**Exercise requirements:** Update everything from the line containing "coordinates (368, 154)." down to the line containing "y-tick-label: 1.50x107 is" by replacing "Identify the location of" with "Give the position of", leaving all else unchanged.

-- Information given follows --

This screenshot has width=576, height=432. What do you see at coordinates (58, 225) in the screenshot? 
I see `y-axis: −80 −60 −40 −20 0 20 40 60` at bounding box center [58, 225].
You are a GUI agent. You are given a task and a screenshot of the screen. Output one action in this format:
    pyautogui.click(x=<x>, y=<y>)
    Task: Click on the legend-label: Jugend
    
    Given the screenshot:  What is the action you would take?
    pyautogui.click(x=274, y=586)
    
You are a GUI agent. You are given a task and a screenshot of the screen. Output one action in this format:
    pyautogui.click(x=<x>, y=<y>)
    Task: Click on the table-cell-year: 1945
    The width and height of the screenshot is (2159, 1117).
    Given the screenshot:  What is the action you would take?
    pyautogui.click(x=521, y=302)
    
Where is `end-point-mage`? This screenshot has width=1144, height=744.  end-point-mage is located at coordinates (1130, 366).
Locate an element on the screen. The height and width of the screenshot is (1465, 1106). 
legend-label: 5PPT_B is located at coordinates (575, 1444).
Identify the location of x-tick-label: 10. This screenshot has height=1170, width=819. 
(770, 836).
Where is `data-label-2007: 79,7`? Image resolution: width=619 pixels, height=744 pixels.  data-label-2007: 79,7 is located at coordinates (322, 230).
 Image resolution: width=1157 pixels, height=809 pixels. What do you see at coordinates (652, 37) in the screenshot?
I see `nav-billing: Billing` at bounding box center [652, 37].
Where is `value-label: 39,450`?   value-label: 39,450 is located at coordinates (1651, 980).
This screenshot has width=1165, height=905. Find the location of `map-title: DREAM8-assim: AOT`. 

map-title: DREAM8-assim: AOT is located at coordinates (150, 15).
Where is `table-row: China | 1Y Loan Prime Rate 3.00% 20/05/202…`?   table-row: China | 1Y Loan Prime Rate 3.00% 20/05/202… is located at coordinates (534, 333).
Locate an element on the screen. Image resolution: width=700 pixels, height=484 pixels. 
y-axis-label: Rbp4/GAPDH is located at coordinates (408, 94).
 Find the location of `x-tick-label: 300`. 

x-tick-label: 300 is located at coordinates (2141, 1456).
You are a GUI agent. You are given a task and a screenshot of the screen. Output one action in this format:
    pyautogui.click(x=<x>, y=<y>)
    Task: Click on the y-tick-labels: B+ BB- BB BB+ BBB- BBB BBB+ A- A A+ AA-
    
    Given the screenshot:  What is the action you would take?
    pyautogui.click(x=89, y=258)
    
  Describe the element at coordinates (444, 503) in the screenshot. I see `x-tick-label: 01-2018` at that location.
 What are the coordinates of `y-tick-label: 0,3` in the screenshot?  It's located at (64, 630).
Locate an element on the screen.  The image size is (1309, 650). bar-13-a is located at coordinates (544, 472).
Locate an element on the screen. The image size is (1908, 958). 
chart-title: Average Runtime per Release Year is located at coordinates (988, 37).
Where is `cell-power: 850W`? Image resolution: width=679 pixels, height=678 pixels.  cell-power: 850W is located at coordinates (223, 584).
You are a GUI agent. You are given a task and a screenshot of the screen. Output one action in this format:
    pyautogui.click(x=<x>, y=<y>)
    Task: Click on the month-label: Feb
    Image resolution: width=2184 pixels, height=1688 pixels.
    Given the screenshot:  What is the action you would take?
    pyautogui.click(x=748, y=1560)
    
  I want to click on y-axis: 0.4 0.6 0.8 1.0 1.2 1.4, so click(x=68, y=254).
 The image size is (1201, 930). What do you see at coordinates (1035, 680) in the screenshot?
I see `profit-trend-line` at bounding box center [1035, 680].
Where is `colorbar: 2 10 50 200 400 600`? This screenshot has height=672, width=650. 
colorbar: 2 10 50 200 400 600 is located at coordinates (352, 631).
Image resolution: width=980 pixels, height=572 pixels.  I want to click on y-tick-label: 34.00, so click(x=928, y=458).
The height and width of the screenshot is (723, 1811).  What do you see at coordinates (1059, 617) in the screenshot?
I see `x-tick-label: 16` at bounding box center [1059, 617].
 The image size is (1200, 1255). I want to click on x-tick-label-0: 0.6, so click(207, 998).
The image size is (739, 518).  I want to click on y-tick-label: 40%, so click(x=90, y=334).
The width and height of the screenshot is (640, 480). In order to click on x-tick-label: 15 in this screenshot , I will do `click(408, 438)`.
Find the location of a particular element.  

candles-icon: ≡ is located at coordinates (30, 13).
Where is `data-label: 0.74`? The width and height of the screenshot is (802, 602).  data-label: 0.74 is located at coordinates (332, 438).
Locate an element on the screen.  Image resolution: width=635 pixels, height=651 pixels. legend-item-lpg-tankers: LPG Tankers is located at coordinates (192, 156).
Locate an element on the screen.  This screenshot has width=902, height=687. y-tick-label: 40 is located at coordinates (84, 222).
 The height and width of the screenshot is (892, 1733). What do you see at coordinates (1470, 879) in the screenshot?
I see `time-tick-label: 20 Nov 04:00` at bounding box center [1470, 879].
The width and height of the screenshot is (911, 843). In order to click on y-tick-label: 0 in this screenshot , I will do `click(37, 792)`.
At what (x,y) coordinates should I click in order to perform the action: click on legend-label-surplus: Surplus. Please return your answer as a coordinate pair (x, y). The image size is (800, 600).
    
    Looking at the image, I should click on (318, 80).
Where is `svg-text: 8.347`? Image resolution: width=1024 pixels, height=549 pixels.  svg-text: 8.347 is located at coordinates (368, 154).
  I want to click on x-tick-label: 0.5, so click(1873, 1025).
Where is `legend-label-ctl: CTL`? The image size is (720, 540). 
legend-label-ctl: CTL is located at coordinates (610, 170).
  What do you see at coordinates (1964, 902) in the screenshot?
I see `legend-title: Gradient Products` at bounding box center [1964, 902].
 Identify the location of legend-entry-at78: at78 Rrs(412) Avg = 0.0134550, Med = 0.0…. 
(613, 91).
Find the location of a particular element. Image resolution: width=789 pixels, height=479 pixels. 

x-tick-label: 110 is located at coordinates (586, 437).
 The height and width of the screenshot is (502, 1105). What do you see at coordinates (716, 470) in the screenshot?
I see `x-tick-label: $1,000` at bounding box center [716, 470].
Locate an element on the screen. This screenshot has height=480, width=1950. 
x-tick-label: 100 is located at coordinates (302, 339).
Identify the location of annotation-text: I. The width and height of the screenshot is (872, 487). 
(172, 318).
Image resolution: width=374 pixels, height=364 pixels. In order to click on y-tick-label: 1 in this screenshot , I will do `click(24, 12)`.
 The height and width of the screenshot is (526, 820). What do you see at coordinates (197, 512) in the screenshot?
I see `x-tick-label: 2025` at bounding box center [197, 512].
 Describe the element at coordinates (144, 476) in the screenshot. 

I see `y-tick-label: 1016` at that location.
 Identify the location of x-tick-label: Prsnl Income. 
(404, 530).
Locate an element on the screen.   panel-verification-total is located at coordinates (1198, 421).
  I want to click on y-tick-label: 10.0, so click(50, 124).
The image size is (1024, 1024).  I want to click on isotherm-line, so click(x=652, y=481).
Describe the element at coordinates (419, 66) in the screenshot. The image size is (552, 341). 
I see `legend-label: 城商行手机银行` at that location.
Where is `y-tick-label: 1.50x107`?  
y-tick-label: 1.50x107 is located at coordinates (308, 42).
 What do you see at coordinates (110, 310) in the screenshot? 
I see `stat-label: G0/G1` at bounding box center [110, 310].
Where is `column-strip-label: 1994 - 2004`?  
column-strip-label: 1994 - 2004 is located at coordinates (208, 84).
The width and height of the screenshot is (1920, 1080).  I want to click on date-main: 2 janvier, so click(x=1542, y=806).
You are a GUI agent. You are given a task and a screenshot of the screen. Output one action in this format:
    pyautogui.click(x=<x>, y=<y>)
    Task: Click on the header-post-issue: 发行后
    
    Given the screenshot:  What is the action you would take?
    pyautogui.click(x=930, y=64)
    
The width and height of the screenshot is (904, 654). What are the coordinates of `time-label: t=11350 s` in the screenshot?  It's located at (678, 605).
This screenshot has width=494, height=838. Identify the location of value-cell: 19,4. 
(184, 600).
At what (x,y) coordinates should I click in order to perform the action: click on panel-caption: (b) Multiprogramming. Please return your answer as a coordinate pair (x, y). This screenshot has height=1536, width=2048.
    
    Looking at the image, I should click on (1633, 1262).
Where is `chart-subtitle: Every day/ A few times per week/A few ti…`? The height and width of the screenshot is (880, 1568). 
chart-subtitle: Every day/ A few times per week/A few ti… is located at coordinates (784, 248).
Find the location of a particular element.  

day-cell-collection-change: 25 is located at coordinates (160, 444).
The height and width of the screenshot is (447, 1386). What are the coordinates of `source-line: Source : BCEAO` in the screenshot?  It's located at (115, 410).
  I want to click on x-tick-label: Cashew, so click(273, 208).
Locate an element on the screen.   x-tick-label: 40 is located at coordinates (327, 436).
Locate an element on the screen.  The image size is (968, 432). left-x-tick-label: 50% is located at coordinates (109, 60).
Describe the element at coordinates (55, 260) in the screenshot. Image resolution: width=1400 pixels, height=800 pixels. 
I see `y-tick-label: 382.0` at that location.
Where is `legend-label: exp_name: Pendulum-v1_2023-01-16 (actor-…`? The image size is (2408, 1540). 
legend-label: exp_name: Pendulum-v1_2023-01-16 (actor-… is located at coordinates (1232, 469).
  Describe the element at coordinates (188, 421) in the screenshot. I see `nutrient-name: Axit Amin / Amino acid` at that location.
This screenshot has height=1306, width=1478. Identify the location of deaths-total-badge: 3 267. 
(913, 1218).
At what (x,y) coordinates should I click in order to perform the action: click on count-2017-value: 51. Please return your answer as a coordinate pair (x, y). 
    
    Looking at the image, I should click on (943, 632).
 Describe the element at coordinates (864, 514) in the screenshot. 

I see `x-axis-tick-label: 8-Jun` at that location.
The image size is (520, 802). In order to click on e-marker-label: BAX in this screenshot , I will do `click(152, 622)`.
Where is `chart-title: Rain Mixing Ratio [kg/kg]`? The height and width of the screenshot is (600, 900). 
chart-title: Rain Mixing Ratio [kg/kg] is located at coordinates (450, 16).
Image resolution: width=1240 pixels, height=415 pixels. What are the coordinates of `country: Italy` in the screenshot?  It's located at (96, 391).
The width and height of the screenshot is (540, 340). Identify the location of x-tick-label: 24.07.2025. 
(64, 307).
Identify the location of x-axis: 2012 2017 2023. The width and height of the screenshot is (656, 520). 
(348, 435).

-- Information given concluded --

**Exercise response:**
Where is `svg-text: 8.347`? Image resolution: width=1024 pixels, height=549 pixels.  svg-text: 8.347 is located at coordinates (368, 154).
  I want to click on x-tick-label: 0.5, so click(1873, 1025).
Where is `legend-label-ctl: CTL`? The image size is (720, 540). 
legend-label-ctl: CTL is located at coordinates (610, 170).
  What do you see at coordinates (1964, 902) in the screenshot?
I see `legend-title: Gradient Products` at bounding box center [1964, 902].
 Give the position of legend-entry-at78: at78 Rrs(412) Avg = 0.0134550, Med = 0.0…. 
(613, 91).
Find the location of a particular element. Image resolution: width=789 pixels, height=479 pixels. 

x-tick-label: 110 is located at coordinates (586, 437).
 The height and width of the screenshot is (502, 1105). What do you see at coordinates (716, 470) in the screenshot?
I see `x-tick-label: $1,000` at bounding box center [716, 470].
Locate an element on the screen. This screenshot has height=480, width=1950. 
x-tick-label: 100 is located at coordinates (302, 339).
Give the position of annotation-text: I. The width and height of the screenshot is (872, 487). 
(172, 318).
Image resolution: width=374 pixels, height=364 pixels. In order to click on y-tick-label: 1 in this screenshot , I will do `click(24, 12)`.
 The height and width of the screenshot is (526, 820). What do you see at coordinates (197, 512) in the screenshot?
I see `x-tick-label: 2025` at bounding box center [197, 512].
 Describe the element at coordinates (144, 476) in the screenshot. 

I see `y-tick-label: 1016` at that location.
 Give the position of x-tick-label: Prsnl Income. 
(404, 530).
Locate an element on the screen.   panel-verification-total is located at coordinates (1198, 421).
  I want to click on y-tick-label: 10.0, so click(50, 124).
The image size is (1024, 1024).  I want to click on isotherm-line, so click(x=652, y=481).
Describe the element at coordinates (419, 66) in the screenshot. The image size is (552, 341). 
I see `legend-label: 城商行手机银行` at that location.
Where is `y-tick-label: 1.50x107`?  
y-tick-label: 1.50x107 is located at coordinates (308, 42).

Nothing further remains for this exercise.